- _Available data_
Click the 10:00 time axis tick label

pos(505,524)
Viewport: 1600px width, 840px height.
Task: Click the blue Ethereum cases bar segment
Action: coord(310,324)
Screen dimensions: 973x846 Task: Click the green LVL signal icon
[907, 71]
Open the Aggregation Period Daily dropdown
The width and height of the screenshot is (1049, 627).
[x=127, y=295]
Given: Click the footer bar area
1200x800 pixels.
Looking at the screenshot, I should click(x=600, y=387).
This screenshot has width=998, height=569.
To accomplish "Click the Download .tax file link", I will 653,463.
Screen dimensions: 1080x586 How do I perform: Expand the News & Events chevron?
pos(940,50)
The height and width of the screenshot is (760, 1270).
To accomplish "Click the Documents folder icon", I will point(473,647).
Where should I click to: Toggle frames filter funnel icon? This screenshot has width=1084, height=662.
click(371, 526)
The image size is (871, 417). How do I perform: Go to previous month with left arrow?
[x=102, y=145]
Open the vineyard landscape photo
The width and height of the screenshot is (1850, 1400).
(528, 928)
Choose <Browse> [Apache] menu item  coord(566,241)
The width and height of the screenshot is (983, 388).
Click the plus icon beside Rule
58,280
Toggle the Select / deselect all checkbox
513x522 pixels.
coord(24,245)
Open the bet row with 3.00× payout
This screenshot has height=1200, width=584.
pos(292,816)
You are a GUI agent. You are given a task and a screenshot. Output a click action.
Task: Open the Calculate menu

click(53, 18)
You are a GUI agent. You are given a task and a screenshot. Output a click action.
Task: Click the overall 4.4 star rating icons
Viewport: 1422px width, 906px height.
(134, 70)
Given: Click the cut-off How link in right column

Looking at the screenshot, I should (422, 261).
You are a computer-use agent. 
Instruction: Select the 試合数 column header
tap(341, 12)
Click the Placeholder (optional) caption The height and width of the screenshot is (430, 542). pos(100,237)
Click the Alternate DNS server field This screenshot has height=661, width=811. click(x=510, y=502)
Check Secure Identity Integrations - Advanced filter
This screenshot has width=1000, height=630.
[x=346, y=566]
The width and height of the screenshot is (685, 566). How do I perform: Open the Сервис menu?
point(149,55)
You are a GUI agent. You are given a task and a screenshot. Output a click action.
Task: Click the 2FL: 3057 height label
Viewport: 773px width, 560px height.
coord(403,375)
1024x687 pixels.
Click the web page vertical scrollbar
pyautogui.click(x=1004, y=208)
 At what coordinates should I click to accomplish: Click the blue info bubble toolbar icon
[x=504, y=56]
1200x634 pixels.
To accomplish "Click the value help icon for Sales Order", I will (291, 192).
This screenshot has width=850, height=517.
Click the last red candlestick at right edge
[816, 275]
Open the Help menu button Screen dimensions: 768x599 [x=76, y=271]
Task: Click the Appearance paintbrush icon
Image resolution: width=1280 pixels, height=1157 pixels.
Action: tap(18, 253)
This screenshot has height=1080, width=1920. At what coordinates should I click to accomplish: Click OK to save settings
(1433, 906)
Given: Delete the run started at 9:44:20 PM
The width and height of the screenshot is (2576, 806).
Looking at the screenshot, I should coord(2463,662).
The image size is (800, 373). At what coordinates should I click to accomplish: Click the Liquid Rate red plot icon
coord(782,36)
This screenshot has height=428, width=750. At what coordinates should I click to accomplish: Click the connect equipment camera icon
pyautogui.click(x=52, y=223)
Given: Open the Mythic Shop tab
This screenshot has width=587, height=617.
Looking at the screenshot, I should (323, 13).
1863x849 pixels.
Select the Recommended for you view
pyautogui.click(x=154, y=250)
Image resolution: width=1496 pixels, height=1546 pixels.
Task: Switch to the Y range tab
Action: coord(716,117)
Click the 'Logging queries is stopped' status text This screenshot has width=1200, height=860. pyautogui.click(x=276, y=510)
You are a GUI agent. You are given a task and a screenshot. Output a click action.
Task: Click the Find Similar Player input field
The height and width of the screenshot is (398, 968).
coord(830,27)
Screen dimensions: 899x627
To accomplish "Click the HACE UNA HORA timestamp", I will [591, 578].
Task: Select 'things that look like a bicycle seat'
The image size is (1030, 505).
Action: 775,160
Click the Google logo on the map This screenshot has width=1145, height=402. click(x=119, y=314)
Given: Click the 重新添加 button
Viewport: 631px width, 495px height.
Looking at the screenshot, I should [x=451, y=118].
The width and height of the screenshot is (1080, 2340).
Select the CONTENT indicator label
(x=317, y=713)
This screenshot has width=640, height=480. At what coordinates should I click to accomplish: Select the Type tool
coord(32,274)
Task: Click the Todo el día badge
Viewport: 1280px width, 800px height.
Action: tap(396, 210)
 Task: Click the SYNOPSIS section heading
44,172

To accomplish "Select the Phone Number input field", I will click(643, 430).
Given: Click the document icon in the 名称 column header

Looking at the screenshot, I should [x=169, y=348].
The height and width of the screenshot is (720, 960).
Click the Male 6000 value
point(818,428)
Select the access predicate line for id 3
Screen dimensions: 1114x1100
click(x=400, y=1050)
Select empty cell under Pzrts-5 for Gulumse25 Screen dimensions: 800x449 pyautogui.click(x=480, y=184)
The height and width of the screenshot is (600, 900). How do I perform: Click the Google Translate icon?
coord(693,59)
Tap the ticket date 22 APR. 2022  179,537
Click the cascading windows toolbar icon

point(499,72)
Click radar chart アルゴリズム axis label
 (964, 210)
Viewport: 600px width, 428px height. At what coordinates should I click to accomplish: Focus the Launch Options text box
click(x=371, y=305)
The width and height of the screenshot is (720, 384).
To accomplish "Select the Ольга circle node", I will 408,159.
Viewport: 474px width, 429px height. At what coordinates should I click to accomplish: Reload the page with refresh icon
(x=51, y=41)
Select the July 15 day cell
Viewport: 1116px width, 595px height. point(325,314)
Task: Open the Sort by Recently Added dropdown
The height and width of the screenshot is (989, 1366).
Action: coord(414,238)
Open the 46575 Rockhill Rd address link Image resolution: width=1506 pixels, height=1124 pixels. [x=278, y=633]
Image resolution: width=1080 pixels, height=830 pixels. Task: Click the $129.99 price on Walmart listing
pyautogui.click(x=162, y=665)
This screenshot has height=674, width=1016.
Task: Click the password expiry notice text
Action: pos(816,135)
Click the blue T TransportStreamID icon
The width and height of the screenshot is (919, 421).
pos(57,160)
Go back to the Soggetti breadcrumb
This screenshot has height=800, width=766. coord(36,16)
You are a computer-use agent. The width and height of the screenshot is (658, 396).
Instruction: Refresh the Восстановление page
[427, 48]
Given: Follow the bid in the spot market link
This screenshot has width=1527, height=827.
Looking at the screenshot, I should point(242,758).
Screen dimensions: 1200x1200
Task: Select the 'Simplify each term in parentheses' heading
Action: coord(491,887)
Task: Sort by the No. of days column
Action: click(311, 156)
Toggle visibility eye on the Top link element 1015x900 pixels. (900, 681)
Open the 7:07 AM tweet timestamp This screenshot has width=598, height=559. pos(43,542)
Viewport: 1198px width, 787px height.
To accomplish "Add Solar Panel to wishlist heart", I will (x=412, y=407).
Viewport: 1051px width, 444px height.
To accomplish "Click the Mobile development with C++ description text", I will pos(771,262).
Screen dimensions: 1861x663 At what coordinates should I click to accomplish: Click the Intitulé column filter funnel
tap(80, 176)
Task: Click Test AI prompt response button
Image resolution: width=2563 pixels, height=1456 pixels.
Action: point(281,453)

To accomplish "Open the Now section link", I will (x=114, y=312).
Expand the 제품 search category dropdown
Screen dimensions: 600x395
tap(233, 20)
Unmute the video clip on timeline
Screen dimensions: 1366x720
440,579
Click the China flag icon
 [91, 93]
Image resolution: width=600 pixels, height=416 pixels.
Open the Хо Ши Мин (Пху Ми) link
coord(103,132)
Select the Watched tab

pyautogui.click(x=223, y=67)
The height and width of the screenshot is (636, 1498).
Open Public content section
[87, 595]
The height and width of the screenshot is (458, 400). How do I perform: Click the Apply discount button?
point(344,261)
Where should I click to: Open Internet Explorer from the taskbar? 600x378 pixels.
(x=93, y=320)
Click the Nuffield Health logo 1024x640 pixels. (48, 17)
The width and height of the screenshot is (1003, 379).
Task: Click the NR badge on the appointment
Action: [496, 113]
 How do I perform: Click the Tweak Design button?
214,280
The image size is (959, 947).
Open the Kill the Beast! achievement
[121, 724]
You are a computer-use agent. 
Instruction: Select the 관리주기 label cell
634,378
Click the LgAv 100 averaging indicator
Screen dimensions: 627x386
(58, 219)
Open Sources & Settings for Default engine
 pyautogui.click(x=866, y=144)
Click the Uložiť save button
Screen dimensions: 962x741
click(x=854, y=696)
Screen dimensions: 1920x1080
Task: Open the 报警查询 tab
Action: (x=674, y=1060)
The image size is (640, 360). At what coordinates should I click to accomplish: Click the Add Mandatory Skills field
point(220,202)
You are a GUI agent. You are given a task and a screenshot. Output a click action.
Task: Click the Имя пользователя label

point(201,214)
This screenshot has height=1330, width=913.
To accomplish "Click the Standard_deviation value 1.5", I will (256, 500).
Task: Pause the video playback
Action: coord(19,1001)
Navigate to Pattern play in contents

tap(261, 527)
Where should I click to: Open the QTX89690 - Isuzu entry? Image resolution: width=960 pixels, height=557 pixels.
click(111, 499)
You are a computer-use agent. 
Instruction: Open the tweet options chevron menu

- _The problem_
Select every line of the material above holding the word "timestamp" and copy it.

- _Result below_
To accomplish "Click the HACE UNA HORA timestamp", I will [591, 578].
Open the 7:07 AM tweet timestamp This screenshot has width=598, height=559. pos(43,542)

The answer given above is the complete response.